→ Written task
Go through the records below and copy out each line containing the word "value".

→ Extracted material
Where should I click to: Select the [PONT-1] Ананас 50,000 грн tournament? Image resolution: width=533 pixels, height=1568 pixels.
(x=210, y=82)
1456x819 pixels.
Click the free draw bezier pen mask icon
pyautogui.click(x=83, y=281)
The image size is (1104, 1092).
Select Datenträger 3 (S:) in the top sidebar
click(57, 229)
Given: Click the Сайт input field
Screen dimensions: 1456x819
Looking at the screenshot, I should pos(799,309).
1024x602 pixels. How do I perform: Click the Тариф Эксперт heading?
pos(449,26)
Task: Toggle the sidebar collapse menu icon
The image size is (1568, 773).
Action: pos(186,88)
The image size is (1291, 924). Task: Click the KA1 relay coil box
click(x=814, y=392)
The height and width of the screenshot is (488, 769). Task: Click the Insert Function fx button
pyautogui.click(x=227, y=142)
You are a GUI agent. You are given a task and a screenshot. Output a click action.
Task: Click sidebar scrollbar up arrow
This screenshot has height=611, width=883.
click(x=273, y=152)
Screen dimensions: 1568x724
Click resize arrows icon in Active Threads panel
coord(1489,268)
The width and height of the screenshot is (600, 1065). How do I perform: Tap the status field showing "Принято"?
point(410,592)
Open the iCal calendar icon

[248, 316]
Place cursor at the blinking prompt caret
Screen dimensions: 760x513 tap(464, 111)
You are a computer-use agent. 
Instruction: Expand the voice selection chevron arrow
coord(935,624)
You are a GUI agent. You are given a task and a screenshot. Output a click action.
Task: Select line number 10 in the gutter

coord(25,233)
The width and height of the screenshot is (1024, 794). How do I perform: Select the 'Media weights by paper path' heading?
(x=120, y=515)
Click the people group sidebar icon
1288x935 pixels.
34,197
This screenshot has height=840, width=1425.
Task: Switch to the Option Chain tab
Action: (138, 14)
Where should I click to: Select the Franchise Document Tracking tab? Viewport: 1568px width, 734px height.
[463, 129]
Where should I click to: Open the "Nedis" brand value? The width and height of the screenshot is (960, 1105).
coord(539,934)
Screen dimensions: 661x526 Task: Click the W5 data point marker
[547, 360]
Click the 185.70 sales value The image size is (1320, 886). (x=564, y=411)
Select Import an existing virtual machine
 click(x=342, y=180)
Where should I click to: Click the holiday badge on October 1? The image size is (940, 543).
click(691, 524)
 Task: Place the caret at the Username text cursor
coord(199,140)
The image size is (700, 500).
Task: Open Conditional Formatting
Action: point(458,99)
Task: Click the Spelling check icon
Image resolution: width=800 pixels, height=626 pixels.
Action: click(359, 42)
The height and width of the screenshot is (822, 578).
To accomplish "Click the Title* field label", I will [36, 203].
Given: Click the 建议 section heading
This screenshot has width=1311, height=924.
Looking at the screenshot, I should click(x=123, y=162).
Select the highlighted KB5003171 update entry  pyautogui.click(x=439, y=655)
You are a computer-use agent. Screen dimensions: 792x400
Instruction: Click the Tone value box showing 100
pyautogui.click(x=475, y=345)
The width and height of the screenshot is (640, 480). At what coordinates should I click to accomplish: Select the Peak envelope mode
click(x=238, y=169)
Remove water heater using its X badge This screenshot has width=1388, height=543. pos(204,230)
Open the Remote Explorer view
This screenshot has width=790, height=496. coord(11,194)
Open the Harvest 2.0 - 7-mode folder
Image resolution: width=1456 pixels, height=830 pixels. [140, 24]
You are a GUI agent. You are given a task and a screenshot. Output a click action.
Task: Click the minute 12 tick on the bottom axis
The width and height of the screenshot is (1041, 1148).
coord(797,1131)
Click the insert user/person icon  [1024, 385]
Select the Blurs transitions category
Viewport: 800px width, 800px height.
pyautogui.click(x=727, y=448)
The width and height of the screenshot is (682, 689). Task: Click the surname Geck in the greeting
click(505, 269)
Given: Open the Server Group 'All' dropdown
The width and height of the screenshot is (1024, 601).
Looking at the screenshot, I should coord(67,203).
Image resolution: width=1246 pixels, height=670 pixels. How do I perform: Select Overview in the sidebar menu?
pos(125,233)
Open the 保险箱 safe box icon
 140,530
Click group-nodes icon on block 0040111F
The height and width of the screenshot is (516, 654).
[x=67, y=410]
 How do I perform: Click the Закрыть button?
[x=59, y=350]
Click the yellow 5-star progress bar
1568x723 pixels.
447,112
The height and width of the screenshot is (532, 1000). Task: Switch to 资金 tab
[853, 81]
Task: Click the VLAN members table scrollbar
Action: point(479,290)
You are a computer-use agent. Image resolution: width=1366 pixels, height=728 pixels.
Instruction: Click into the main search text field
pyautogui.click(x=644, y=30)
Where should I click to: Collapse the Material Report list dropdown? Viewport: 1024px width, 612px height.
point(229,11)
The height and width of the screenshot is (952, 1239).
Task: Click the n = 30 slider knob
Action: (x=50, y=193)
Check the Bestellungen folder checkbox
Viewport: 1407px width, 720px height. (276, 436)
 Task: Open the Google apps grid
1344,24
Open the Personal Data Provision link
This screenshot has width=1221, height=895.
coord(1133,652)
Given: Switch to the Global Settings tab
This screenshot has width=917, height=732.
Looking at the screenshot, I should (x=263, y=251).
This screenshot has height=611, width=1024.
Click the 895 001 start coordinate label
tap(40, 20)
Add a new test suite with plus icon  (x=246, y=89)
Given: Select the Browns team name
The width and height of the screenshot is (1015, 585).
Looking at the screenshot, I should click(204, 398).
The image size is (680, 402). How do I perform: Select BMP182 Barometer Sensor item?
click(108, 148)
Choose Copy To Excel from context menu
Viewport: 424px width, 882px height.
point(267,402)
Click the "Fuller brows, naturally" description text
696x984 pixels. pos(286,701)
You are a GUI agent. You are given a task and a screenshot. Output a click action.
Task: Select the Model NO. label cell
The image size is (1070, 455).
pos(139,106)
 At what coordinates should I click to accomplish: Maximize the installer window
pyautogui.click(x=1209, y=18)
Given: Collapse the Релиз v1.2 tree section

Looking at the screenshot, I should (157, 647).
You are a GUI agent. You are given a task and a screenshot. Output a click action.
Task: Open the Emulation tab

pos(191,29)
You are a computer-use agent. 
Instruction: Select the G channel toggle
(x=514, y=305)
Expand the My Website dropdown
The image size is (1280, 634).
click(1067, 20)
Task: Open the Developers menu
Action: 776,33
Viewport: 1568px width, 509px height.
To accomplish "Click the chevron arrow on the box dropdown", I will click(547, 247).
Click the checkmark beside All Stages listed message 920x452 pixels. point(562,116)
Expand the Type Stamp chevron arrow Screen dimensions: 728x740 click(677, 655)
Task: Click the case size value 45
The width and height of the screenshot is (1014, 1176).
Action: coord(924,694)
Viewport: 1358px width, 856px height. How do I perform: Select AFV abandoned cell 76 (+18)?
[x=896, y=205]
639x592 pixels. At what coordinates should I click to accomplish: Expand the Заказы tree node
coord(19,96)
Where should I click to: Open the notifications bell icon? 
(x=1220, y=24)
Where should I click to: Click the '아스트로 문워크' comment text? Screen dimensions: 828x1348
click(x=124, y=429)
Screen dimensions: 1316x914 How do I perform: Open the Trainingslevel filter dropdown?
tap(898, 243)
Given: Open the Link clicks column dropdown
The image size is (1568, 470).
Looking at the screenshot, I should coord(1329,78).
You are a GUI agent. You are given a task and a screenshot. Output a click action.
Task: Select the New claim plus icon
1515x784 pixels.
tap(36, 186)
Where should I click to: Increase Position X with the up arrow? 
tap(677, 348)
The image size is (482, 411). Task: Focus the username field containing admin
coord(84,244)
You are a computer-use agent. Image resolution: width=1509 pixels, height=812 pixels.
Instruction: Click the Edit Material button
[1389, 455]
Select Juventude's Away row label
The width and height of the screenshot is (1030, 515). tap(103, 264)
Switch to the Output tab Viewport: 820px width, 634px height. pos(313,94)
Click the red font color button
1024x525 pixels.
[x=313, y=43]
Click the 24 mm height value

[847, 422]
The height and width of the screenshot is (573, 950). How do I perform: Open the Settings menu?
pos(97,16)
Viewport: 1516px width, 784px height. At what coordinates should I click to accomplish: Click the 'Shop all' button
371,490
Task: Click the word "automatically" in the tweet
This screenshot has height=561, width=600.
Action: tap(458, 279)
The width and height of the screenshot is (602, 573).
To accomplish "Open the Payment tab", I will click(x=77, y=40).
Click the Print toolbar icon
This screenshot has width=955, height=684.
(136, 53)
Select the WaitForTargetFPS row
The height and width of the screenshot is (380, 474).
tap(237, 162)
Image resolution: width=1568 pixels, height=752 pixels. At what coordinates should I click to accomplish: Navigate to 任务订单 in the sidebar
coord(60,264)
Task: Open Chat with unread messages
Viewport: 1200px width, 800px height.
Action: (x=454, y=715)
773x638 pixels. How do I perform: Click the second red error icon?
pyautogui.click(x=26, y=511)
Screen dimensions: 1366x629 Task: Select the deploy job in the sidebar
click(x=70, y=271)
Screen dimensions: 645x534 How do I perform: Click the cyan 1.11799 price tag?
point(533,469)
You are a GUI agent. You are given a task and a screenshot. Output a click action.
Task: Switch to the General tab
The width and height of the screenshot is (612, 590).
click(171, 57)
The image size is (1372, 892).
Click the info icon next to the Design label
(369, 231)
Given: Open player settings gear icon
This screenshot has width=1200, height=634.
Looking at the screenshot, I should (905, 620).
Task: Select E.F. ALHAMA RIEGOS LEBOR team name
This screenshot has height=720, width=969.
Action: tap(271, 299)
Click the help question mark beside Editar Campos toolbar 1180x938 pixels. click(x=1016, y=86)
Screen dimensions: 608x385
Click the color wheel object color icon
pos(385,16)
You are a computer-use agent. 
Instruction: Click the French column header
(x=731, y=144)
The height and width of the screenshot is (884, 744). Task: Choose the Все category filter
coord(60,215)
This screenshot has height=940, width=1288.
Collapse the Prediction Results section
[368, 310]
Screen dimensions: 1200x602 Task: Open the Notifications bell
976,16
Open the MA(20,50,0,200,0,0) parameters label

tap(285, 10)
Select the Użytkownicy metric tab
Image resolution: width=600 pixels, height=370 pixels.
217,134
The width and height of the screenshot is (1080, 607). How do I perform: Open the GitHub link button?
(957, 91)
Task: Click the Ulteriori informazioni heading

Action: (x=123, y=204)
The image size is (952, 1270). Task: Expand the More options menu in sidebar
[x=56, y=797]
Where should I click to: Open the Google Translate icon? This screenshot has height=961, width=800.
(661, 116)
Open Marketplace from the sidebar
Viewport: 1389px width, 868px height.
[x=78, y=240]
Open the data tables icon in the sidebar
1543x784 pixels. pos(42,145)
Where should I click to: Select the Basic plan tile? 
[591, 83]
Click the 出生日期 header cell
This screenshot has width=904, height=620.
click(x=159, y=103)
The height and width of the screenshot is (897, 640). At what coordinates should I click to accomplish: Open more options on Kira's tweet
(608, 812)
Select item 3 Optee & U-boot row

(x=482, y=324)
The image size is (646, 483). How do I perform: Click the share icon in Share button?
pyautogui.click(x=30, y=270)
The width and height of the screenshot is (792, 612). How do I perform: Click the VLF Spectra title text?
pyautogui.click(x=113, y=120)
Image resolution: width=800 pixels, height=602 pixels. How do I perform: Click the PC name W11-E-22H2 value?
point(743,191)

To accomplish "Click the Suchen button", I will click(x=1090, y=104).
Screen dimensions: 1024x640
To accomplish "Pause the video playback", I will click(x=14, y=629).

→ The answer
Where should I click to: Open the "Nedis" brand value? The width and height of the screenshot is (960, 1105).
Click the 185.70 sales value The image size is (1320, 886). (x=564, y=411)
Instruction: Click the Tone value box showing 100
Task: Click the case size value 45
Click the 24 mm height value
Image resolution: width=800 pixels, height=602 pixels. How do I perform: Click the PC name W11-E-22H2 value?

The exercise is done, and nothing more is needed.